First Impressions on the New iPhone

I’m finally an iPhone customer. My wife and I spent Friday morning in line and got the last two white 16g models that the store had. Here are a brief overview of my impressions both good and bad:

– 3G is a game changer in the mobile market. Having this speed of connectivity available opens up all kinds of possibilities for mobile computing. It underscores the importance of using broadcast spectrum for all carriers, public and private, to create a level playing field where carriers and manufacturers can innovate. Once we can move across the country or globe on a standard network and receive truly uninterrupted high speed mobile connectivity our communications experience will be transformed. The iPhone 3G gives us the first glimpse of that

– Disappointed in the lack of syncing for Notes, To-Dos, and calendars that are auto-generated by notes. This just feels like Apple hasn’t caught up with the little features. I can understand that for a 1.0 release, but not the 2.0 release. I’ve been syncing notes and To-Do lists with my phone for almost four years now, ever since iSync first came out, first on my Nokia and then on my Sony Ericcson phones.
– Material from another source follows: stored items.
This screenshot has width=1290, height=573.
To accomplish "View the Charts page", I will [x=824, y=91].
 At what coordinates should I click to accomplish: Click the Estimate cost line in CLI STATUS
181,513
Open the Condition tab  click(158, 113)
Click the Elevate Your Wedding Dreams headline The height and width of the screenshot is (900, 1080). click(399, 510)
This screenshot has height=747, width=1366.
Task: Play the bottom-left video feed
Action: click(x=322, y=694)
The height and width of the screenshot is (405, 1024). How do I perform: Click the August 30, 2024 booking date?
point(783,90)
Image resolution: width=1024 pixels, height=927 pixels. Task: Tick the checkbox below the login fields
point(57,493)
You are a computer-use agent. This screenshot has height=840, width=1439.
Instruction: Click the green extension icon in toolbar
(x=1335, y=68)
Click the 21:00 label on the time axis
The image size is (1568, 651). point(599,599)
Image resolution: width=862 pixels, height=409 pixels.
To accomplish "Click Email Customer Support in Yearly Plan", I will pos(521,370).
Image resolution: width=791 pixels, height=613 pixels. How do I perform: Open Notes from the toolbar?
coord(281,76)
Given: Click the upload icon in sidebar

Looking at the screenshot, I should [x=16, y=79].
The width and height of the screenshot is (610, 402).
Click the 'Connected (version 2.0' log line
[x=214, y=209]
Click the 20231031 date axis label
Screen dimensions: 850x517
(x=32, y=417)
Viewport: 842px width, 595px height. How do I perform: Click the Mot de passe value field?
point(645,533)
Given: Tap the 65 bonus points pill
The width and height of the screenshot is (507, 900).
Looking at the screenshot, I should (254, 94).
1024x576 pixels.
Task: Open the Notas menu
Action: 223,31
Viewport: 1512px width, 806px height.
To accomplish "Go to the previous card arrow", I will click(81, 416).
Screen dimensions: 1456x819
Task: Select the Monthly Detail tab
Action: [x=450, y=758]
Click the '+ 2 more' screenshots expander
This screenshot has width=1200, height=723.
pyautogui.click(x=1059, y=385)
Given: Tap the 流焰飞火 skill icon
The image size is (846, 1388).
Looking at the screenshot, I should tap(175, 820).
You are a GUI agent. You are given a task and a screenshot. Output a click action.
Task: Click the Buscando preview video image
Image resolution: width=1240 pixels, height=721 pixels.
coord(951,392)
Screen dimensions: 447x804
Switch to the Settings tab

– Location services are awesome, but the functionality is spotty. Every now and then the phone fails to geo-locate me. In order to fix this the phone has to be restarted. This happened to Chandra out of the box. At first we thought her GPS was broken, but after reading up and finding that the phone uses multiple methods to geo-locate we realized it was probably a software problem.

– It’s almost passe to mention this, because it’s so obvious, but the iPhone is the platform for mobile development now. I know that Apple probably won’t do this, but I think they should begin looking into licensing the SDK to other phone manufacturers. This will give app developers greater reach. It would increase the customer base for the App Store, iTunes, and the user base for Safari. This increased software user base would probably lead back after several years to increased purchases of Apple hardware.

– Satellite radio should be scared. With Pandora and on my iPhone, I now have personalized radio stations with more interactivity for free or dirt cheap anywhere that I have coverage. Broadcast radio is so dead it’s not even worth mentioning. But why would I plunk down money for satellite radio now? Because it gets coverage where 3G doesn’t. As coverage increases this reason will go away.

– Docking with a separate computer is a hassle. I don’t mind that I can only sync with one iTunes library. But I should be able to connect my iPhone to a different computer, not sync it, and use that computer to enjoy the media on my iPhone without lots of threats of erasing my iPhone. If the phone is already synced with one iTunes library, just don’t try to do any sync activity with a new computer unless I manually prompt it.

Given the mix of positive and negative here, I’m really hoping that Apple moves to a more iterative release cycle for the base software of the iPhone. Roll-out enhancements and improvements for things like To-Do syncing and more reliable location services. Don’t try to shove it all into a major massive release once a year.

Looking forward to a lot of mobile computing and media.